**Assignment:** Return the listing in full. Keep every word as it stands.
━━━━━━━━━━━━━━━━━━━━━━━━━━━━━━
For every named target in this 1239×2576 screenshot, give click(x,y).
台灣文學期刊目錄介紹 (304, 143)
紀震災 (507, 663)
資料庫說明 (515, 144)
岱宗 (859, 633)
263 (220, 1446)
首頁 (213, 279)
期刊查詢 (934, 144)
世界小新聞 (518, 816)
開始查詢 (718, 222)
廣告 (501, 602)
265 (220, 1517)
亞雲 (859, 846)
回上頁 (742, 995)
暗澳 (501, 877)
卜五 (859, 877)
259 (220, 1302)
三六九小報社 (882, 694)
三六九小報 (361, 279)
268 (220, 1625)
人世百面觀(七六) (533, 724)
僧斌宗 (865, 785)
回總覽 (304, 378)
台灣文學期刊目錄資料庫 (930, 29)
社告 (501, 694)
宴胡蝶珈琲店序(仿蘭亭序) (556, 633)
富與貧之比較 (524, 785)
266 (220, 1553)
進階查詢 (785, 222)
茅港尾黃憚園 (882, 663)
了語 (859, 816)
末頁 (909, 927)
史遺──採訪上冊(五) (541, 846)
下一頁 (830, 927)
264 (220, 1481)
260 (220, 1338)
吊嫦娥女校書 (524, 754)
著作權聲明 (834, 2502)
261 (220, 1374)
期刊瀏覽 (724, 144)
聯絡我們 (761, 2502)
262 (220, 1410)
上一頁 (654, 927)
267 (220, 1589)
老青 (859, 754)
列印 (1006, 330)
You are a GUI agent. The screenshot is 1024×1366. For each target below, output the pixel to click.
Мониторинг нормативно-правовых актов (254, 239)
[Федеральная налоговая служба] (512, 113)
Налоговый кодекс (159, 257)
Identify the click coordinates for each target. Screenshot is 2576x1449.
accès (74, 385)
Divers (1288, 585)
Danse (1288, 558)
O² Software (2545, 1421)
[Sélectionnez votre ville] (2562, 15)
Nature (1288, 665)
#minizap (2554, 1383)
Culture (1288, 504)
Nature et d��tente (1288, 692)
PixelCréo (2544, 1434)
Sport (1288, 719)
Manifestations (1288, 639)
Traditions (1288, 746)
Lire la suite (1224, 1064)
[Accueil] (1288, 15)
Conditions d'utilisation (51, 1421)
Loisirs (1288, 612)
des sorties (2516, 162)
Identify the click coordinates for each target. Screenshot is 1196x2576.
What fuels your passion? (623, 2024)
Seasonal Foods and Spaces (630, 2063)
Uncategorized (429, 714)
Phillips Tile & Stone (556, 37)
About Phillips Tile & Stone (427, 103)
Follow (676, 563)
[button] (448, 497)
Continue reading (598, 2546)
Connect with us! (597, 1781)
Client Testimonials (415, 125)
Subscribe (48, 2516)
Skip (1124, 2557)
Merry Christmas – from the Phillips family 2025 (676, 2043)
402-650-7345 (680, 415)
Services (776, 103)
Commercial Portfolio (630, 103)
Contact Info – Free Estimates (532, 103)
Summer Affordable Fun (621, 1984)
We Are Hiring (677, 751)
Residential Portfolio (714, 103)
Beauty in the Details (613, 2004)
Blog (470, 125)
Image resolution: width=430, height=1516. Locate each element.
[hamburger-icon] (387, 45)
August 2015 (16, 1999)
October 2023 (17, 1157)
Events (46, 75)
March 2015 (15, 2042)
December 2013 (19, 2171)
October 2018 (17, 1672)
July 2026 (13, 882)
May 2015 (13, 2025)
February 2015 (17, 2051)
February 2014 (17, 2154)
━━━━━━━━━━━━━━━━━━━━━━━━━━━━━━
**Result of the exercise:**
For every named target in this 1239×2576 screenshot, give click(x,y).
台灣文學期刊目錄介紹 (304, 143)
紀震災 (507, 663)
資料庫說明 (515, 144)
岱宗 (859, 633)
263 (220, 1446)
首頁 (213, 279)
期刊查詢 (934, 144)
世界小新聞 (518, 816)
開始查詢 (718, 222)
廣告 (501, 602)
265 (220, 1517)
亞雲 (859, 846)
回上頁 (742, 995)
暗澳 (501, 877)
卜五 (859, 877)
259 (220, 1302)
三六九小報社 (882, 694)
三六九小報 (361, 279)
268 (220, 1625)
人世百面觀(七六) (533, 724)
僧斌宗 (865, 785)
回總覽 (304, 378)
台灣文學期刊目錄資料庫 (930, 29)
社告 (501, 694)
宴胡蝶珈琲店序(仿蘭亭序) (556, 633)
富與貧之比較 (524, 785)
266 (220, 1553)
進階查詢 (785, 222)
茅港尾黃憚園 (882, 663)
了語 (859, 816)
末頁 (909, 927)
史遺──採訪上冊(五) (541, 846)
下一頁 (830, 927)
264 (220, 1481)
260 (220, 1338)
吊嫦娥女校書 (524, 754)
著作權聲明 (834, 2502)
261 (220, 1374)
期刊瀏覽 (724, 144)
聯絡我們 (761, 2502)
262 (220, 1410)
上一頁 (654, 927)
267 (220, 1589)
老青 (859, 754)
列印 (1006, 330)
You are a GUI agent. The screenshot is 1024×1366. For each target below, output the pixel to click.
Мониторинг нормативно-правовых актов (254, 239)
[Федеральная налоговая служба] (512, 113)
Налоговый кодекс (159, 257)
Identify the click coordinates for each target. Screenshot is 2576x1449.
accès (74, 385)
Divers (1288, 585)
Danse (1288, 558)
O² Software (2545, 1421)
[Sélectionnez votre ville] (2562, 15)
Nature (1288, 665)
#minizap (2554, 1383)
Culture (1288, 504)
Nature et d��tente (1288, 692)
PixelCréo (2544, 1434)
Sport (1288, 719)
Manifestations (1288, 639)
Traditions (1288, 746)
Lire la suite (1224, 1064)
[Accueil] (1288, 15)
Conditions d'utilisation (51, 1421)
Loisirs (1288, 612)
des sorties (2516, 162)
Identify the click coordinates for each target. Screenshot is 1196x2576.
What fuels your passion? (623, 2024)
Seasonal Foods and Spaces (630, 2063)
Uncategorized (429, 714)
Phillips Tile & Stone (556, 37)
About Phillips Tile & Stone (427, 103)
Follow (676, 563)
[button] (448, 497)
Continue reading (598, 2546)
Connect with us! (597, 1781)
Client Testimonials (415, 125)
Subscribe (48, 2516)
Skip (1124, 2557)
Merry Christmas – from the Phillips family 2025 (676, 2043)
402-650-7345 (680, 415)
Services (776, 103)
Commercial Portfolio (630, 103)
Contact Info – Free Estimates (532, 103)
Summer Affordable Fun (621, 1984)
We Are Hiring (677, 751)
Residential Portfolio (714, 103)
Beauty in the Details (613, 2004)
Blog (470, 125)
Image resolution: width=430, height=1516. Locate each element.
[hamburger-icon] (387, 45)
August 2015 (16, 1999)
October 2023 (17, 1157)
Events (46, 75)
March 2015 (15, 2042)
December 2013 (19, 2171)
October 2018 (17, 1672)
July 2026 (13, 882)
May 2015 (13, 2025)
February 2015 (17, 2051)
February 2014 (17, 2154)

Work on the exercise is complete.